Bug 1756018 Comment 1 Edit History

Note: The actual edited comment in the bug view page will always show the original commenter’s name and original timestamp.

Original comment by

Andrew Sutherland [:asuth] (he/him)

on 2022-02-18 11:30:38 PST

There's a few levels of support possible here:
1. Treat the files as JS and let the tokenizer get confused when it sees the JSX blocks.  This would look like the change to support .mjs at https://github.com/mozsearch/mozsearch/pull/381
2. Teach the tokenizer to deal with the JSX blocks by adding some additional smarts to the [tokenizer](https://github.com/mozsearch/mozsearch/blob/master/tools/src/tokenize.rs) and then update the [language mapping](https://github.com/mozsearch/mozsearch/blob/master/tools/src/languages.rs).  There's a separate tokenizer for tag-like and c-like and there are already cases where transitions are made between the two, although I think usually it's from tag-into-C.
3. Add semantic support.  This would most likely want to happen under the auspices of bug 1740290 where we could leverage existing semantic analysis tools and their AST.  This could potentially also moot the prior two steps if using LSIF could let us emit a new type of "raw syntax" record or similar which could allow us to bypass the tokenizer when we have the more detailed stream available.  However, without the above tokenizer support, this would only allow syntax highlighting for the tip of the tree; older revisions and diffs/etc. would not have any syntax highlighting available because they would entirely lack semantic analysis data.

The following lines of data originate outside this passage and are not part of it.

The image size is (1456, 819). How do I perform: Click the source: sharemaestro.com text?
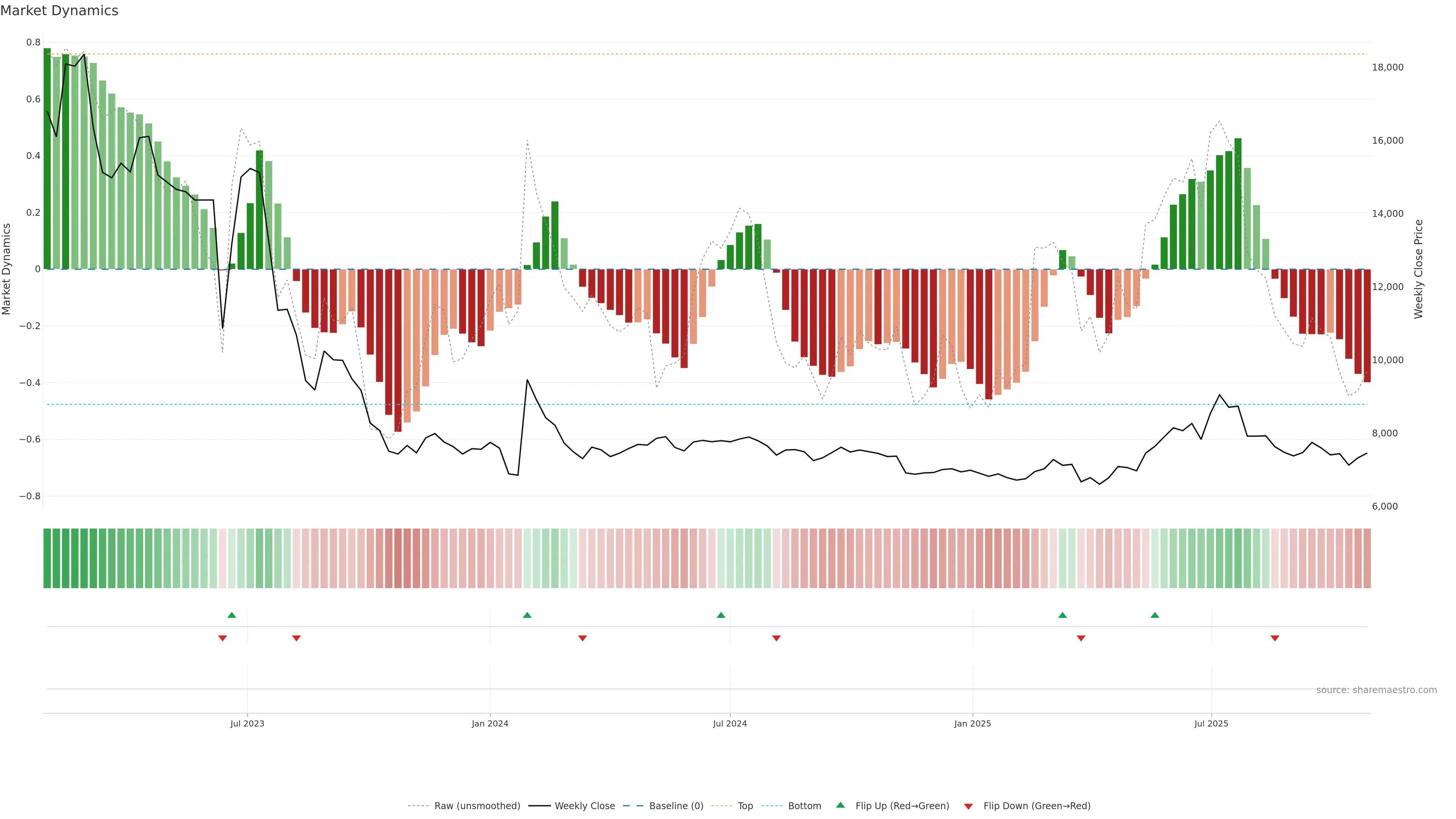point(1376,690)
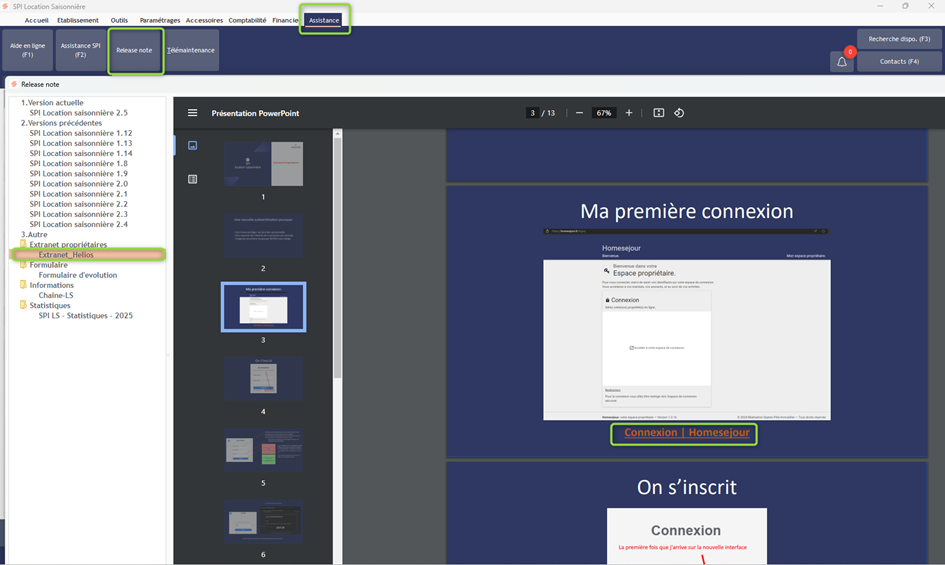This screenshot has height=565, width=945.
Task: Click the Télémaintenance button
Action: tap(192, 50)
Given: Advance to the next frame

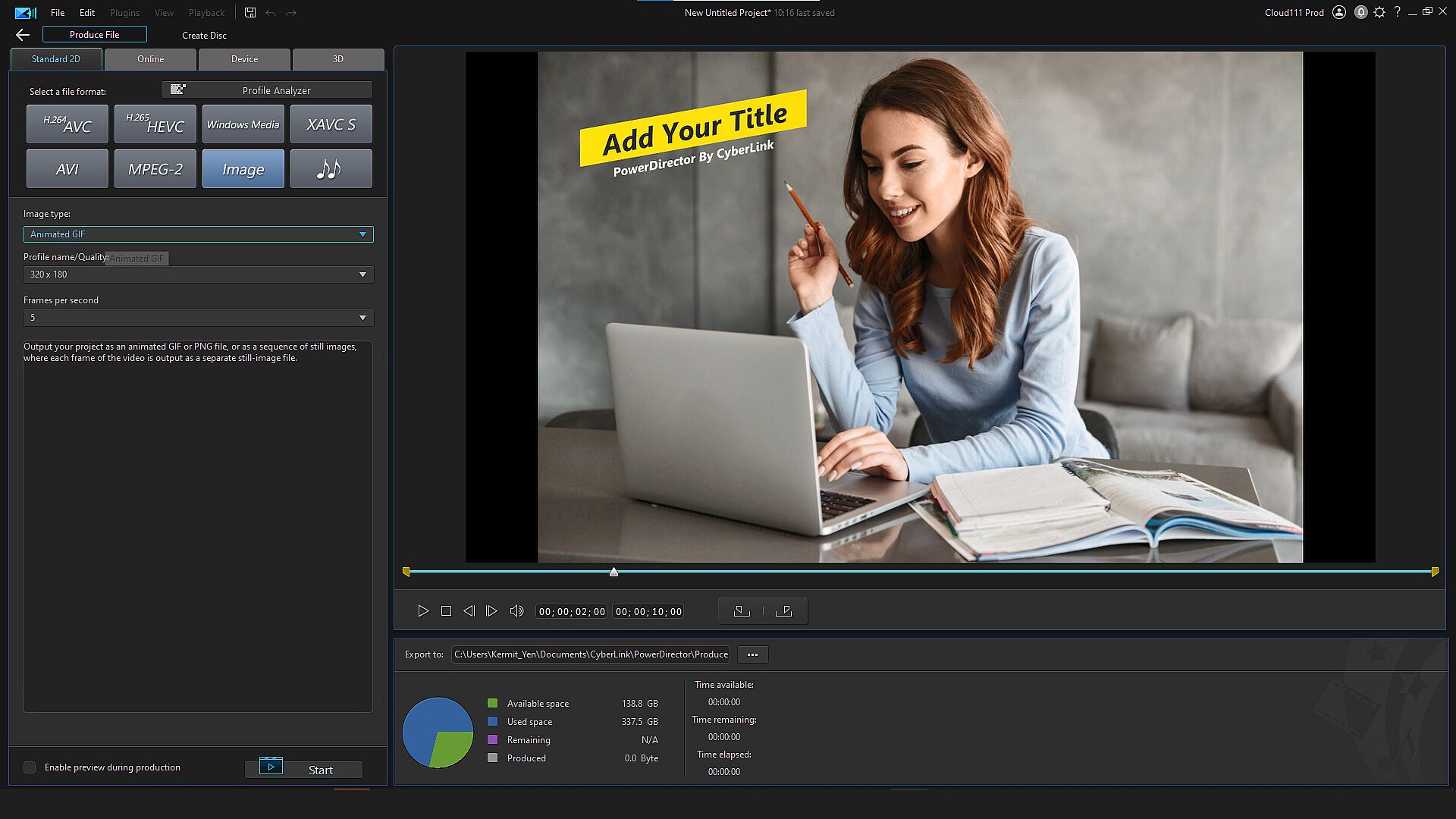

I'd be very happy to mentor someone through any of this work, as there are no engineering resources available to work on this otherwise.

Revision 1 by

Andrew Sutherland [:asuth] (he/him)

on 2022-02-18 11:32:35 PST

There's a few levels of support possible here:
1. Treat the files as JS and let the tokenizer get confused when it sees the JSX blocks.  This would look like the change to support .mjs at https://github.com/mozsearch/mozsearch/pull/381
2. Teach the tokenizer to deal with the JSX blocks by adding some additional smarts to the [tokenizer](https://github.com/mozsearch/mozsearch/blob/master/tools/src/tokenize.rs) and then update the [language mapping](https://github.com/mozsearch/mozsearch/blob/master/tools/src/languages.rs).  There's a separate tokenizer for tag-like and c-like and there are already cases where transitions are made between the two, although I think usually it's from tag-into-C.
3. Add semantic support.  This would most likely want to happen under the auspices of bug 1740290 where we could leverage existing semantic analysis tools and their AST (that understand the JSX syntax).  (Our existing analysis uses the Reflect API and would fail to parse a file with JSX in it, so a change like https://github.com/mozsearch/mozsearch/pull/382 that we made for mjs would not work.)  This could potentially also moot the prior two steps if using LSIF could let us emit a new type of "raw syntax" record or similar which could allow us to bypass the tokenizer when we have the more detailed stream available.  However, without the above tokenizer support, this would only allow syntax highlighting for the tip of the tree; older revisions and diffs/etc. would not have any syntax highlighting available because they would entirely lack semantic analysis data.

I'd be very happy to mentor someone through any of this work, as there are no engineering resources available to work on this otherwise.